The steps from Step 2 to Step 7 are repeated a plurality of times, and the substrate holding frame body 10 in the 150-stage substrate holding frame body take-out portion 80 is sequentially loaded with substrates.

In a state where all the five stages of the substrate holding frames 10 have been removed from the substrate transfer apparatus 70, the frame transfer apparatus 50A holds the next five stages of the substrate holding frames 10, and the substrate transfer apparatus 70. , The substrates are placed one by one on the substrate holding frame 10 and transferred.

Thereafter, the steps 1) to 7) are repeated.

  The above is the process of placing the substrate on the substrate holding frame 10, but the substrate holding frame 10 integrated in multiple stages may be misaligned due to impact of transportation, etc. When the frame transport device 50A grips the substrate holding frame 10, when the position correction is not performed, the handle 15 of the substrate holding frame 10 cannot be gripped due to the position shift, or the position shift In some cases, the substrate is placed in a state where there is a defect or misalignment in the substrate transfer device 70, and the substrate may be damaged by subsequent conveyance. The position correction will be described later.

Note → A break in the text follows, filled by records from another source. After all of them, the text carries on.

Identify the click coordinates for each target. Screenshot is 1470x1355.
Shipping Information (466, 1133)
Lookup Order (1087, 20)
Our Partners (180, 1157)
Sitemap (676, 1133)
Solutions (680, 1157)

Next, (the process of conveying and stacking the substrate holding frame 10) will be described.

  On the substrate holding frame 10 on which the substrate is placed, the substrate holding frame 10 obtained in the same manner is brought into surface contact with the front and back of the metal frame portion 11 of the substrate holding frame 10. It is a process of stacking.

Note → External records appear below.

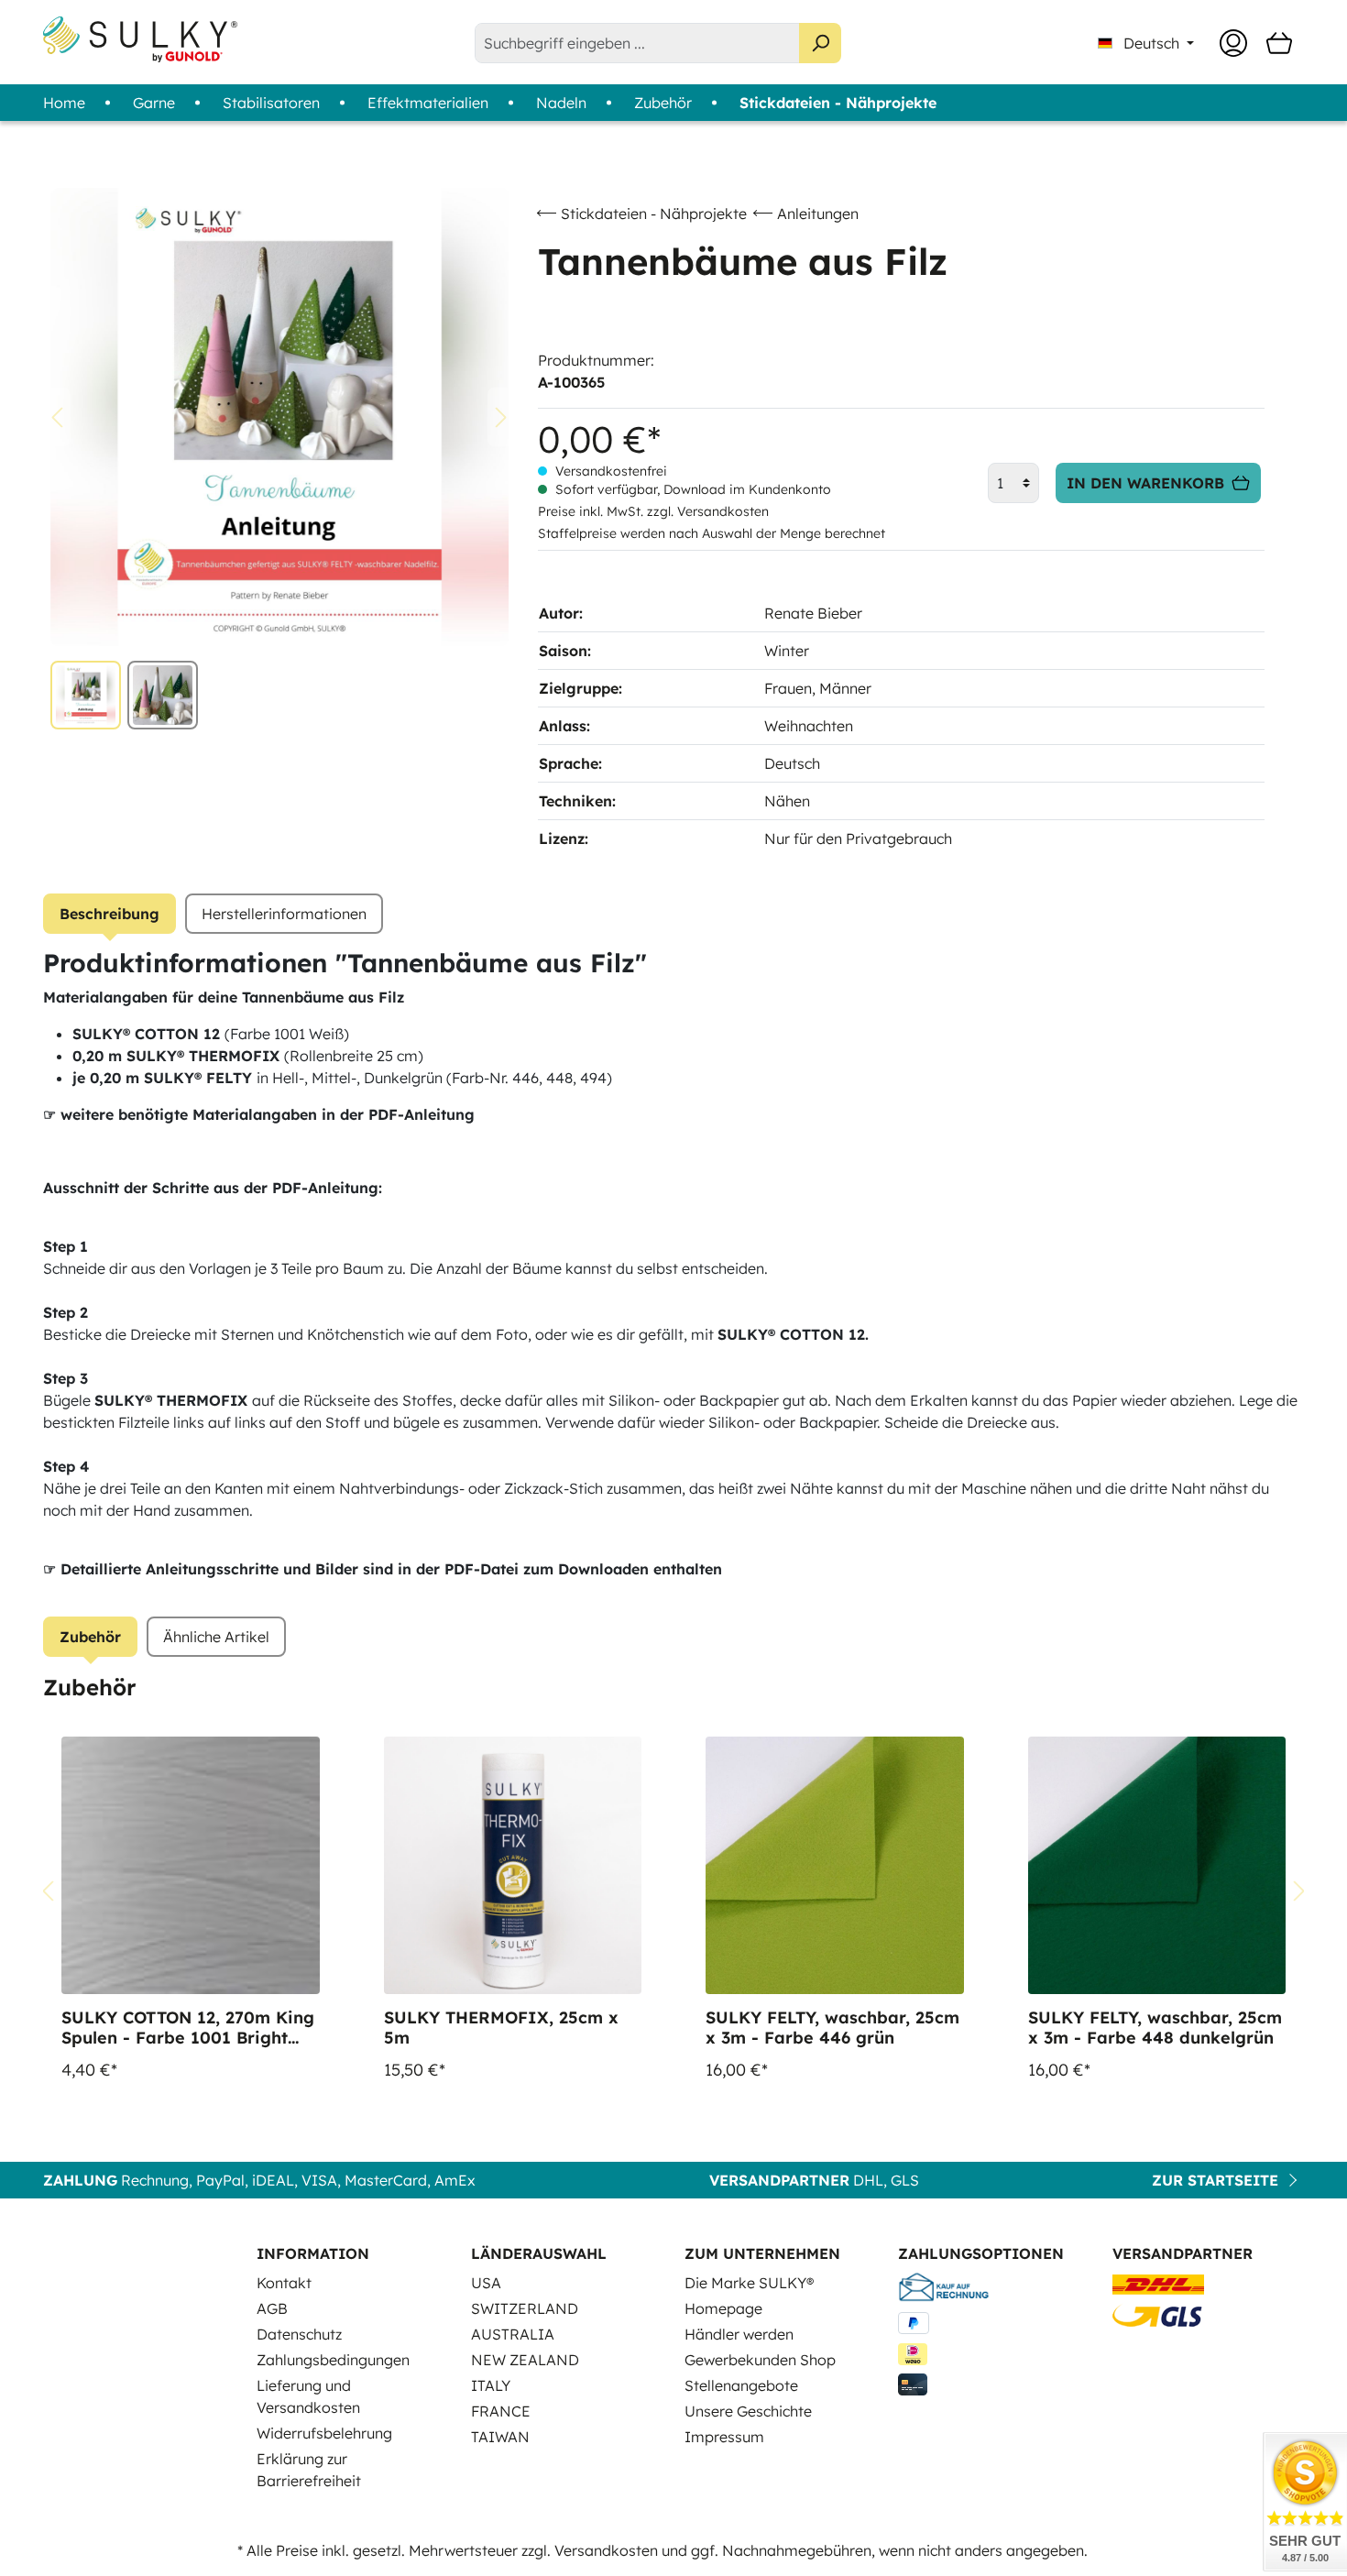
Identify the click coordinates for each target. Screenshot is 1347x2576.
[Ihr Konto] (1233, 43)
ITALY (490, 2385)
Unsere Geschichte (748, 2411)
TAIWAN (500, 2437)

Hereinafter, it will be described in order from (Step 8) to (Step 11).

(Step 8) The robot hand portion 53 of the frame transport apparatus 50B that holds the substrate holding frame body 10 on which the substrate is placed is placed directly above the substrate delivery apparatus 70 from the substrate holding frame body stacking section (substrate (Mounted) Step of moving directly above 81.

(Step 9) The robot hand portion 53 holding the substrate holding frame 10 moves downward in the vertical direction and is stacked on the inner pallet 62 in the substrate holding frame stacking portion (substrate mounted) 81 or previously. A step of bringing the metal frame portion 11 of the substrate holding frame 10 into contact with the metal frame portion 11 of the obtained substrate holding frame 10 (substrate mounted).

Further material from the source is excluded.